Repository : https://github.com/mlpack/mlpack
On branch  : master
Link       : https://github.com/mlpack/mlpack/compare/6359987ecb0cbf762dc2b2167e574ae595a120d8...66cb285dc7d80068ac9ba6a5f40d239f1a6f672d

>---------------------------------------------------------------

commit 66cb285dc7d80068ac9ba6a5f40d239f1a6f672d
Author: marcus <marcus.edel at fu-berlin.de>
Date:   Fri Apr 1 18:17:57 2016 +0200

    Divide the root square of the second decay value by the first decay value; clarification of the beta parameter.


>---------------------------------------------------------------

66cb285dc7d80068ac9ba6a5f40d239f1a6f672d
 src/mlpack/core/optimizers/adam/adam.hpp      | 9 +++++----
 src/mlpack/core/optimizers/adam/adam_impl.hpp | 6 +++---
 2 files changed, 8 insertions(+), 7 deletions(-)

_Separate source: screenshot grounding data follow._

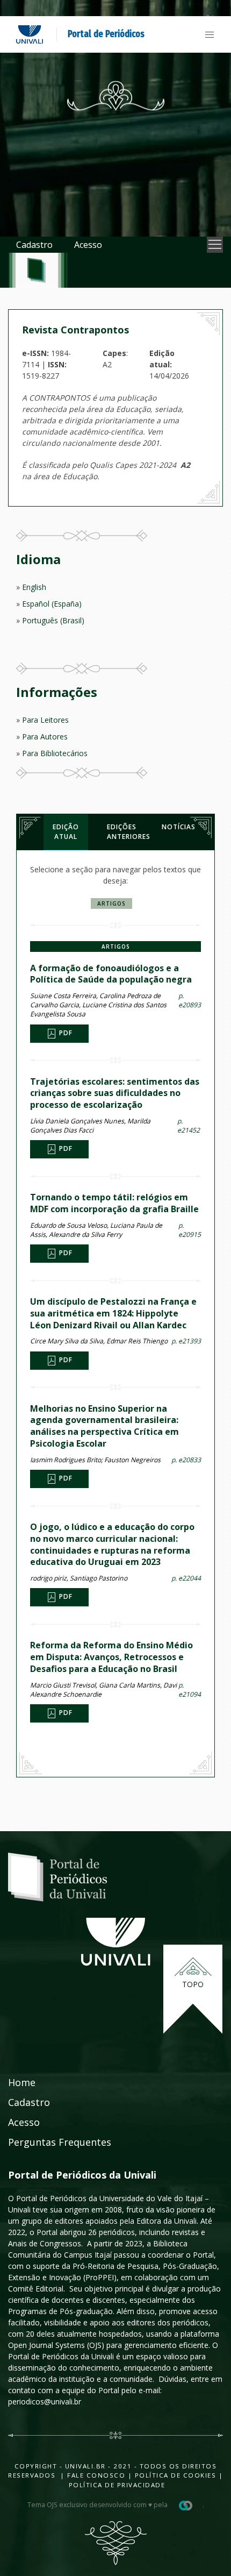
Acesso (88, 245)
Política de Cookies (175, 2475)
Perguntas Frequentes (59, 2142)
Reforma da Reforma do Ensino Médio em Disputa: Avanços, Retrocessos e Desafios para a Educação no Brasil (111, 1657)
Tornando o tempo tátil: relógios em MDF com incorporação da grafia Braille (114, 1203)
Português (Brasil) (53, 620)
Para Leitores (45, 720)
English (34, 587)
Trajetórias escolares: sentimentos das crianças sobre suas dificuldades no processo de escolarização (114, 1093)
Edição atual (66, 831)
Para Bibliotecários (55, 753)
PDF (65, 1032)
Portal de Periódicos (106, 34)
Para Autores (45, 736)
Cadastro (34, 245)
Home (21, 2082)
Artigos (111, 903)
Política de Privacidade (117, 2485)
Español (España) (52, 604)
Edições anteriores (125, 831)
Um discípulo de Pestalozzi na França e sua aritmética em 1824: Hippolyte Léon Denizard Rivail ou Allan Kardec (113, 1313)
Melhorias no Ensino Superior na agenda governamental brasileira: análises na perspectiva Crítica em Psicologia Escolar (104, 1426)
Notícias (179, 826)
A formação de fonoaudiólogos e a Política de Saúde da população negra (111, 974)
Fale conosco (95, 2475)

diff --git a/src/mlpack/core/optimizers/adam/adam.hpp b/src/mlpack/core/optimizers/adam/adam.hpp
index 965ecfb..9894664 100644
--- a/src/mlpack/core/optimizers/adam/adam.hpp
+++ b/src/mlpack/core/optimizers/adam/adam.hpp
@@ -67,8 +67,9 @@ class Adam
    *
    * @param function Function to be optimized (minimized).
    * @param stepSize Step size for each iteration.
-   * @param beta1 The first moment coefficient.
-   * @param beta2 The second moment coefficient.
+   * @param beta1 Exponential decay rate for the first moment estimates.
+   * @param beta2 Exponential decay rate for the weighted infinity norm
+            estimates.
    * @param eps Value used to initialise the mean squared gradient parameter.
    * @param maxIterations Maximum number of iterations allowed (0 means no
    *        limit).
@@ -142,10 +143,10 @@ class Adam
   //! The step size for each example.
   double stepSize;
 
-  //! The value used as first moment coefficient.
+  //! Exponential decay rate for the first moment estimates.
   double beta1;
 
-  //! The value used as second moment coefficient.
+  //! Exponential decay rate for the weighted infinity norm estimates.
   double beta2;
 
   //! The value used to initialise the mean squared gradient parameter.
diff --git a/src/mlpack/core/optimizers/adam/adam_impl.hpp b/src/mlpack/core/optimizers/adam/adam_impl.hpp
index bd1b953..878cddc 100644
--- a/src/mlpack/core/optimizers/adam/adam_impl.hpp
+++ b/src/mlpack/core/optimizers/adam/adam_impl.hpp
@@ -111,10 +111,10 @@ double Adam<DecomposableFunctionType>::Optimize(arma::mat& iterate)
     variance *= beta2;
     variance += (1 - beta2) * (gradient % gradient);
 
-    double biasCorrection1 = 1.0 - std::pow(beta1, (double) i);
-    double biasCorrection2 = 1.0 - std::pow(beta2, (double) i);
+    const double biasCorrection1 = 1.0 - std::pow(beta1, (double) i);
+    const double biasCorrection2 = 1.0 - std::pow(beta2, (double) i);
 
-    iterate -= (stepSize * std::sqrt(biasCorrection1) / biasCorrection2) *
+    iterate -= (stepSize * std::sqrt(biasCorrection2) / biasCorrection1) *
         mean / (arma::sqrt(variance) + eps);
 
     // Now add that to the overall objective function.